# In a slump



## letstalk (Jul 12, 2011)

Re: Advice please....Divorce is near 

--------------------------------------------------------------------------------

Hi all, have a question. I have been married for 32 years. We have 4 kids two still home. Great kids. My hus is a very good man whose family means everything to him. He or I never cheated. We had our rough times first few years of marraige I guess like everyone else. Here is the problem...I am feeling like I don't want to be married anymore. Through all our married life I have always done everyting, bills, house work, yard work, change lightbulbs, fix anything broken in house (he has no motivation)everything with the kids, their schooling, Dr. appts., his medications (he has health issues) activities, trips, games, movies. Whenever my son asks him to play ball most of the time he says no and I do it with him. I have grown accustom to it just being me and the kids. It occured to me that as long as he is at work and it's just me and the kids I am very happy, when he comes home my whole mood changes. He eats and goes to bed and I am happy again. I lOVE my alone time whether with the kids or by myself just not with him. Besides his depression, He does absolutely nothing wrong, he gives me and the kids everything we want (material) he is very nice it's just his whole life revolves around me. It's me. I thought it was just a faze I am going through but I have been thinking about it way too long now for it to be that. I am afraid to spend the next years on prozac or end up like my mother and father married for 55 years and she has always looked sad. I thought about marraige counselor but to be honest with you I don't even know if anything could be worked out. There is no one else in my life nor do I ever want there to be anymore. I am a very independent person in excellent health and always optimistic, but his depression, and health issues are wearing on me. He has taken several months off of work now for stress and I don't see me lasting another few weeks. I do know that if I ever told him I wanted a divorce it would kill him on the spot since he never would see that coming. I think my kids see it more than him..although I NEVER talk about these things with the younger ones. My older one 30, knows and has known my situation for years and although loves her dad, does support me and understands exactly how I am feeling. She also tells me she wished he was more of a dad to her when she was young.
Don't know what to do...........


----------



## Jellybeans (Mar 8, 2011)

Yay! You got your own thread.  LOL. 
Glad you figured it out.

Ok so have you told him how you feel? Would you be willing to do marriage counselling or all you completely done? Does he know where your head is at right now.

You're not having an affair, right?


----------



## letstalk (Jul 12, 2011)
-=-=-=-=-
# PROBLEM TO SOLVE
According to the forum thread, how many years has the poster letstalk been married? The entries are not used in this task.

[Source data]
-=-=-=-=-
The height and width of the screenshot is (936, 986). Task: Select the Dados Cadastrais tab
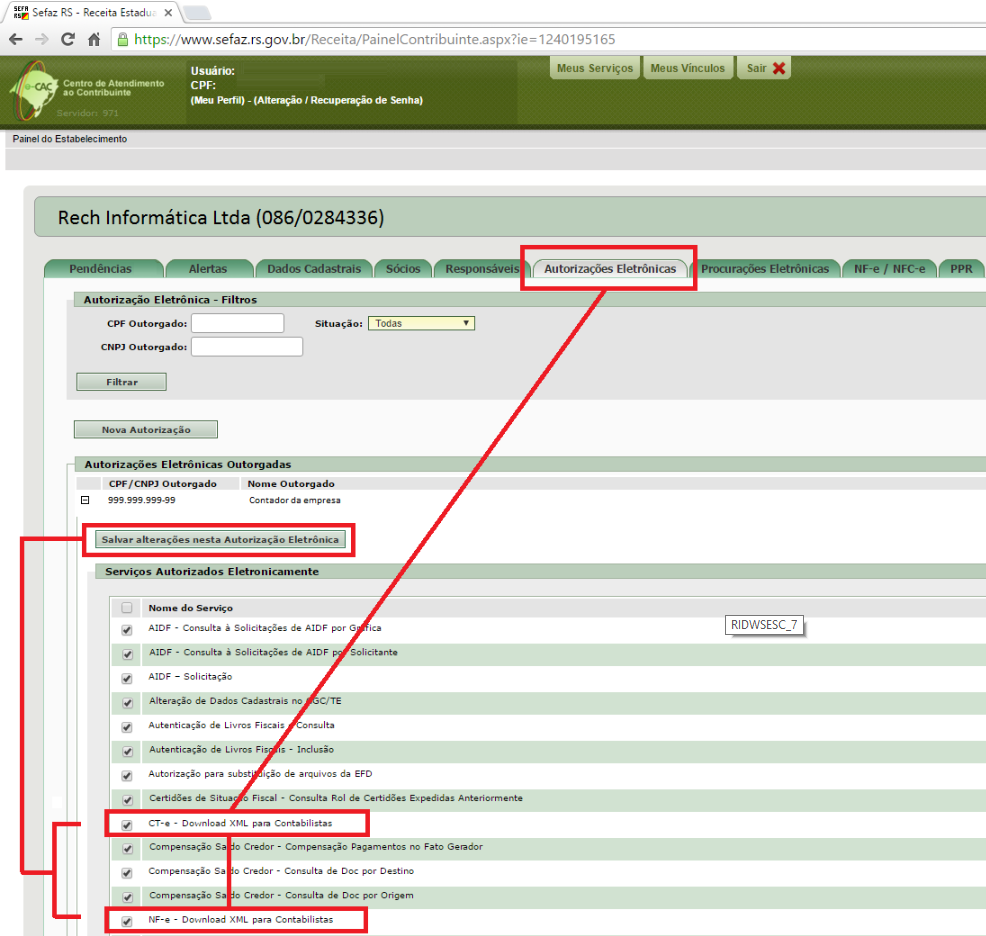tap(313, 269)
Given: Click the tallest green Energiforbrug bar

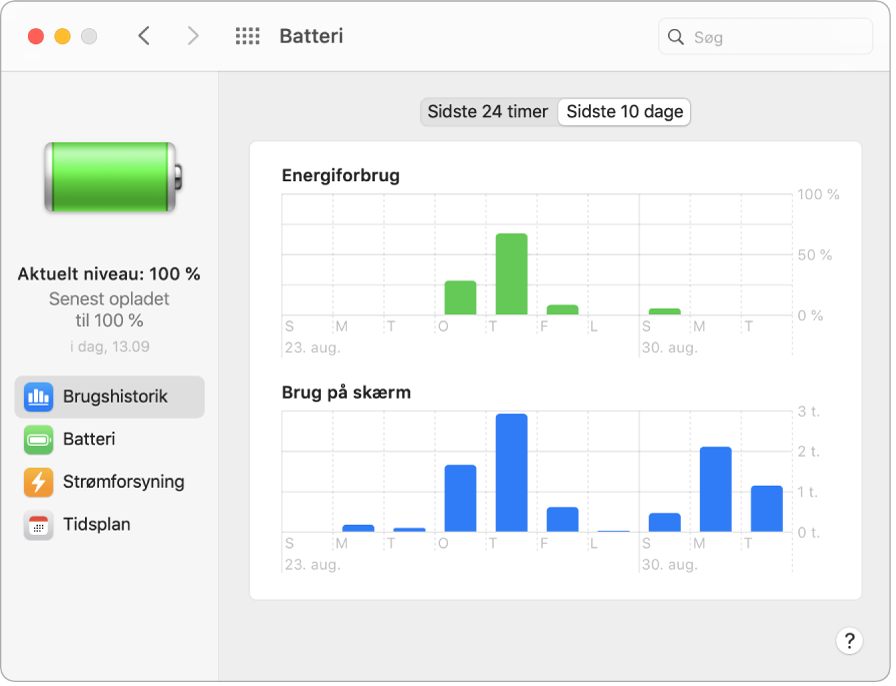Looking at the screenshot, I should pos(511,274).
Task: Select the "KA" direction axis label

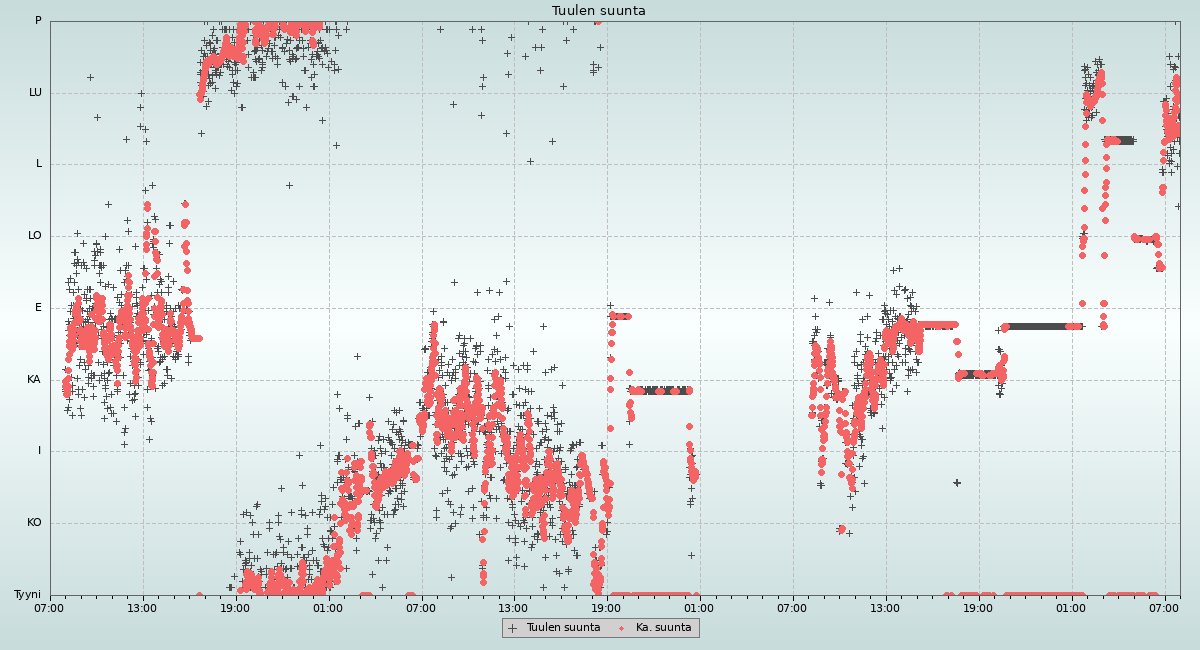Action: click(34, 380)
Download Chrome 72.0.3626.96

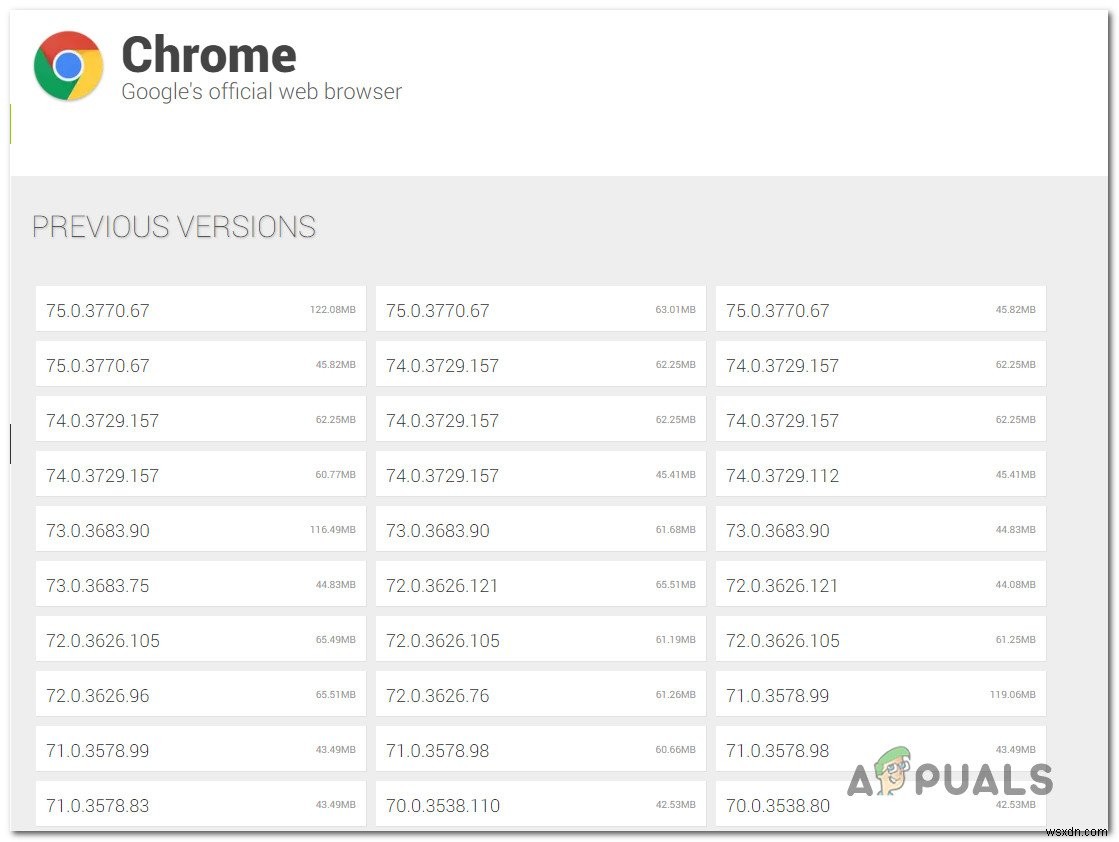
-=-=-=-=-
# WRITTEN RESPONSE
32 years.